Patricia Cooksey

Personal information
- Born: February 25, 1958 (age 68) Youngstown, Ohio United States
- Occupation: Jockey

Horse racing career
- Sport: Horse racing
- Career wins: 2,137

Major racing wins
- Clipsetta Stakes (1980) My Charmer Stakes (1982, 1985) Ellis Park Lieutenant Governor Stakes (1983) Hollywood Prevue Stakes (1983) Ellis Park Debutante Stakes (1984) Ellis Park Governor's Handicap (1984) Cincinnati Trophy Stakes (1985, 1987) Fairway Fun Stakes (1985) Pocahontas Stakes (1986) Edgewood Stakes (1987) Fairmount Park Budweiser Handicap (1987) John Battaglia Memorial Stakes (1987) Wilma C. Kennedy Stakes (1988) Winter Storm Stakes (1988) Banner Bob Stakes (1990) James C. Ellis Juvenile Stakes (1991) Pioneer Stakes (1991) Cradle Stakes (1993) Valdale Stakes (1996) Valley View Stakes (1999)

Racing awards
- Mike Venezia Memorial Award (2004) Turfway Park Leading Jockey - Winter/Spring (1981, 1983, 1985, 1995)

Significant horses
- Lt. Lao, Ava Romance, Dr. Bizzare, Kathy O

= Patricia Cooksey =

American jockey

Patricia Joen "Patti" or "P.J." Cooksey (born February 25, 1958, in Youngstown, Ohio, United States) is a retired jockey from American Thoroughbred racing.

== Career ==
Cooksey won her first race with Turf Advisor at Waterford Park (now Mountaineer Park) in 1979. A four-time Turfway Park leading rider, Cooksey has won 2,137 wins since beginning her career in 1979, and she was the all-time leading female jockey by number of victories before Julie Krone overtook her.

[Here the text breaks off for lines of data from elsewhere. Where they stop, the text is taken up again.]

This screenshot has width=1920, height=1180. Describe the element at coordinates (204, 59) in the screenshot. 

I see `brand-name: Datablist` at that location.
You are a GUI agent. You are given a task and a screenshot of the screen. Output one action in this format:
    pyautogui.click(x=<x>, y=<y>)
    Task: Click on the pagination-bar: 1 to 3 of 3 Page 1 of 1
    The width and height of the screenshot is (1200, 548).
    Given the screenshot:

In 1985 she became the first female jockey to ride in the Preakness Stakes, finishing 6th aboard Tajawa. In 2004, she became the first ever female jockey to be voted the NYRA's Mike Venezia Memorial Award, an honor given annually to a jockey who exemplifies extraordinary sportsmanship and citizenship.

Seriously injured during a race at Keeneland on April 12, 2003, Cooksey did not return to riding until March 2004. Suffering from severe pain as a result of a rod in her leg from the injury, she retired permanently in late June of that year, ranked second all-time in wins by a female jockey.

Cooksey has been a commenter for Louisville, Kentucky television stations and did reporting for ESPN on horseback during the 2006 Breeders' Cup broadcast.